## Description of the task
Please copy, word for word, the line that contains "Privacy Policy (62, 1648)" and every line after it through the end of the records, and nothing more.

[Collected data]
§

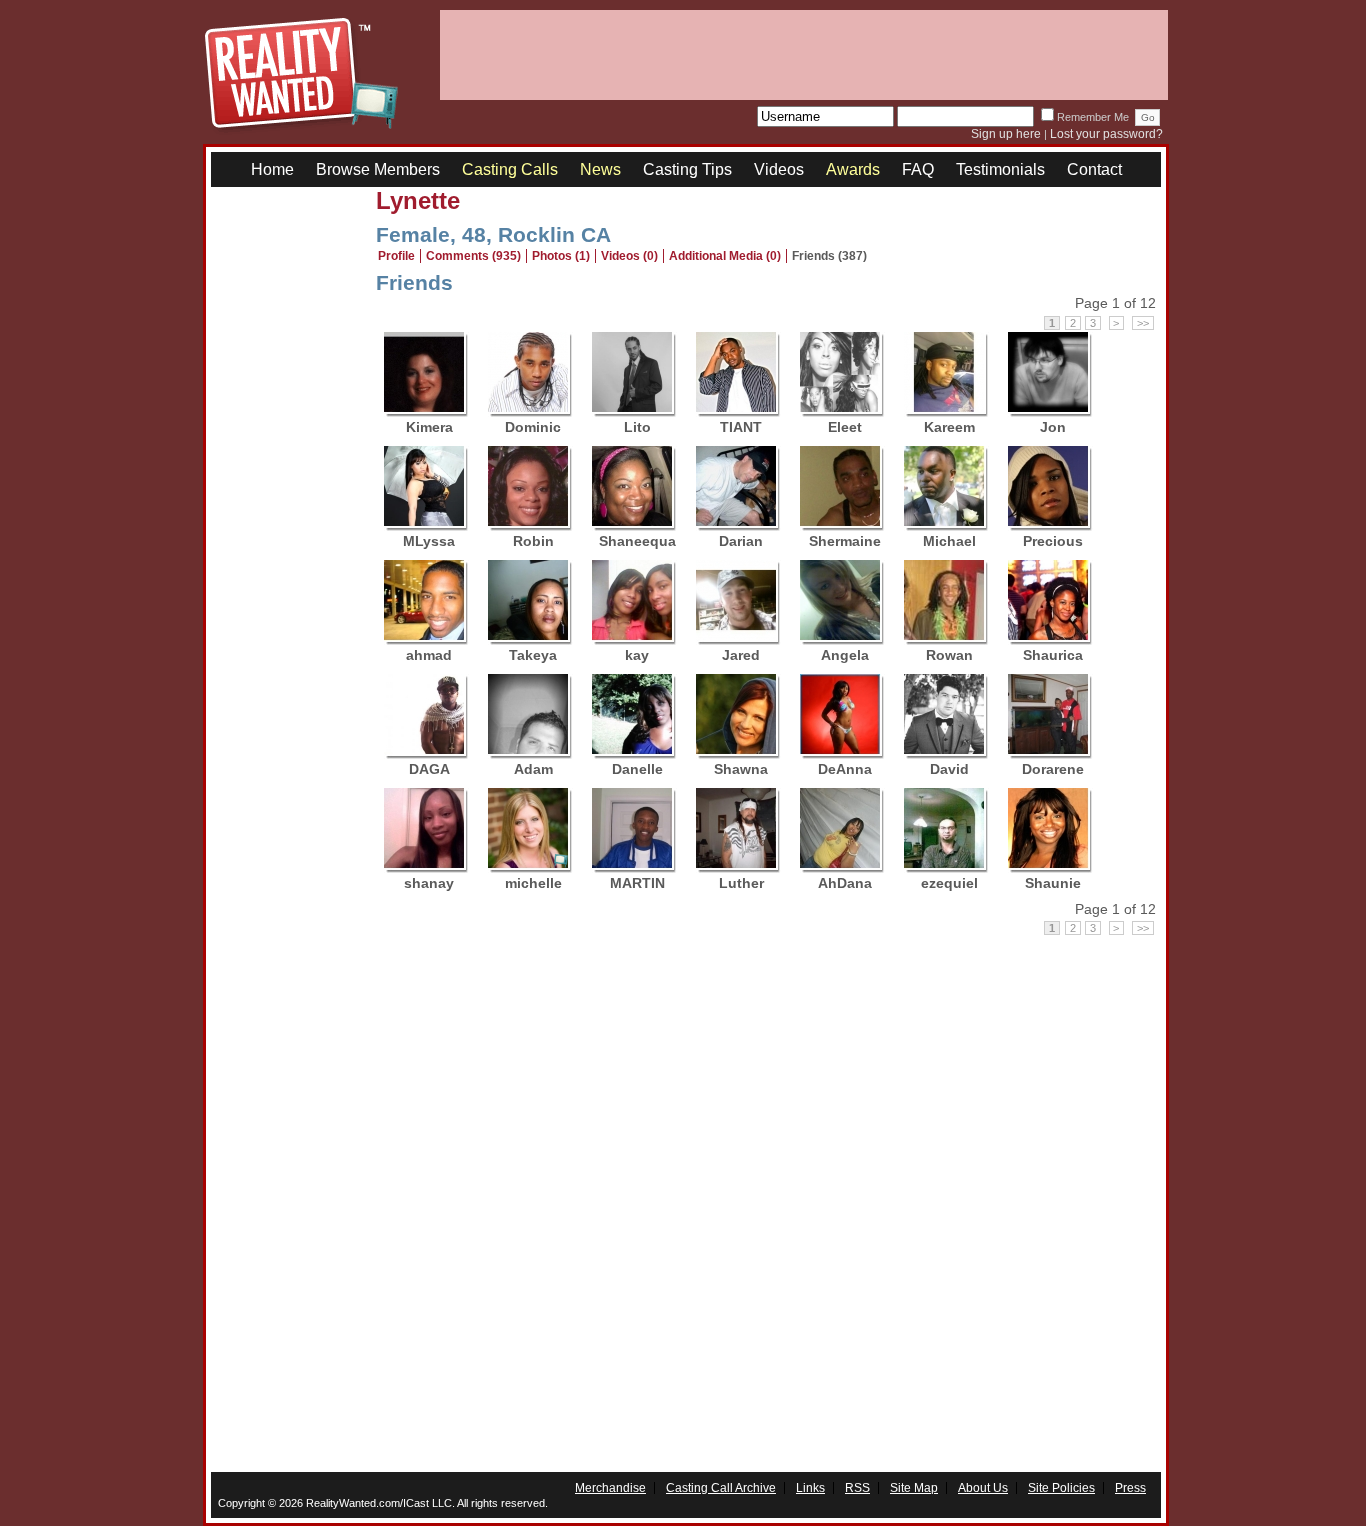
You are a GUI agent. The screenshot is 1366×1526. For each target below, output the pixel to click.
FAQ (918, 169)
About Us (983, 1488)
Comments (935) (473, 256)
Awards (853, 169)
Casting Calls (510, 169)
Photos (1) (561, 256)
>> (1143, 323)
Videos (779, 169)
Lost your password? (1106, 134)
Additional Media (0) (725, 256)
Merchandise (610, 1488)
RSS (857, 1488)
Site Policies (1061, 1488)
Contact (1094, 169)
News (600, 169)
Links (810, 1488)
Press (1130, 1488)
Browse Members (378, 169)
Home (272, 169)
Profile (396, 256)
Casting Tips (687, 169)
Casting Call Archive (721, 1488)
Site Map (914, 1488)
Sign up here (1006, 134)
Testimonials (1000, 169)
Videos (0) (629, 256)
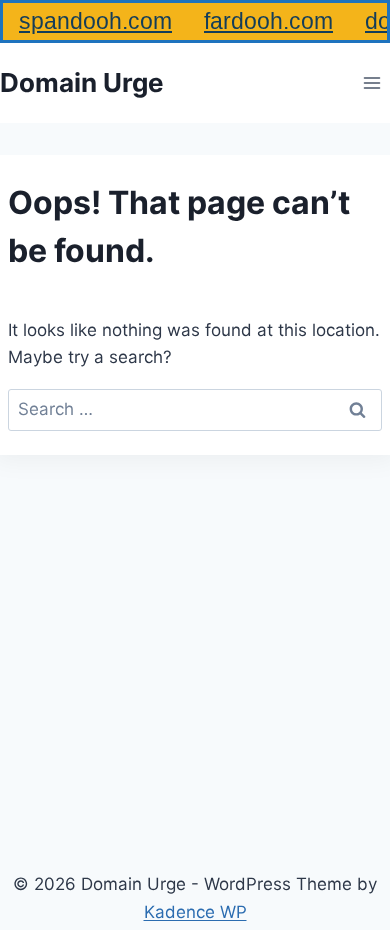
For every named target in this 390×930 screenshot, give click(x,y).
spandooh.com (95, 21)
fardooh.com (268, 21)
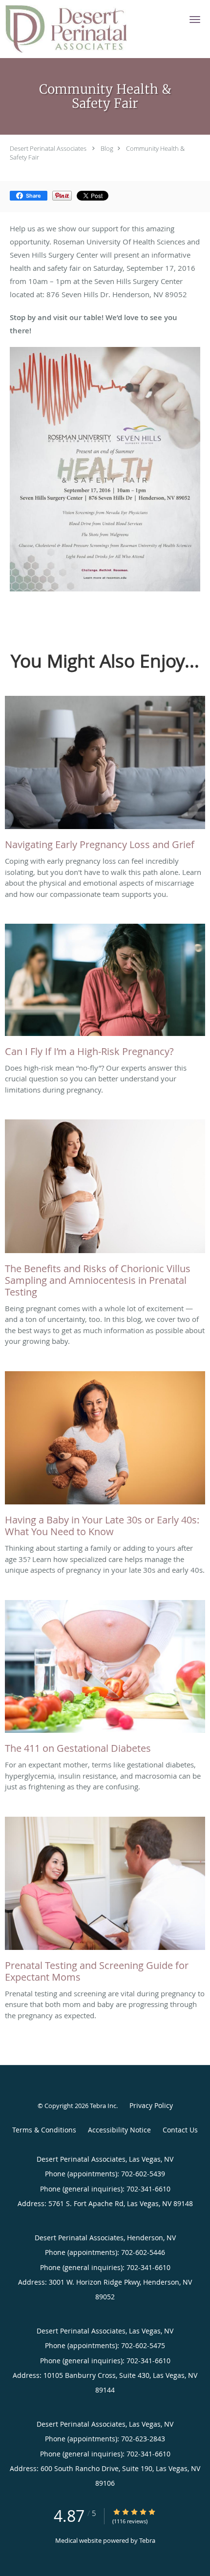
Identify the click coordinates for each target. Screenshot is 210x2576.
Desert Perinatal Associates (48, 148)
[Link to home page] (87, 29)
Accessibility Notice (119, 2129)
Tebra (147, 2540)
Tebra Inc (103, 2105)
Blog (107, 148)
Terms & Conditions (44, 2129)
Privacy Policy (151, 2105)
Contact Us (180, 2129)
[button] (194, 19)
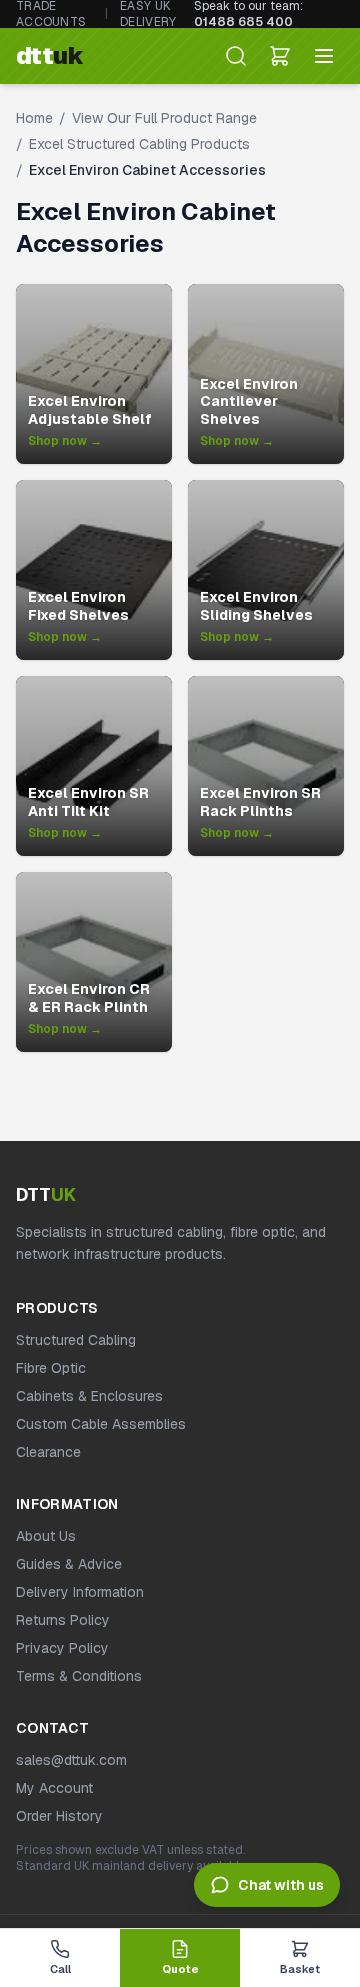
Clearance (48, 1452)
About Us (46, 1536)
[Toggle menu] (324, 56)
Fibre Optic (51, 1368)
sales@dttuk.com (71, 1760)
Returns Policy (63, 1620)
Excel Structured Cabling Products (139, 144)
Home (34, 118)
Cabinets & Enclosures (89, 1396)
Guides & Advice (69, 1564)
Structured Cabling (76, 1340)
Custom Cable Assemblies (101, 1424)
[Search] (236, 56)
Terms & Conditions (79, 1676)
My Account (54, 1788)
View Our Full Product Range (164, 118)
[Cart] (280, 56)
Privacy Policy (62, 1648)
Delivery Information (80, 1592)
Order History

§

## Task result
Privacy Policy (62, 1648)
Delivery Information (80, 1592)
Order History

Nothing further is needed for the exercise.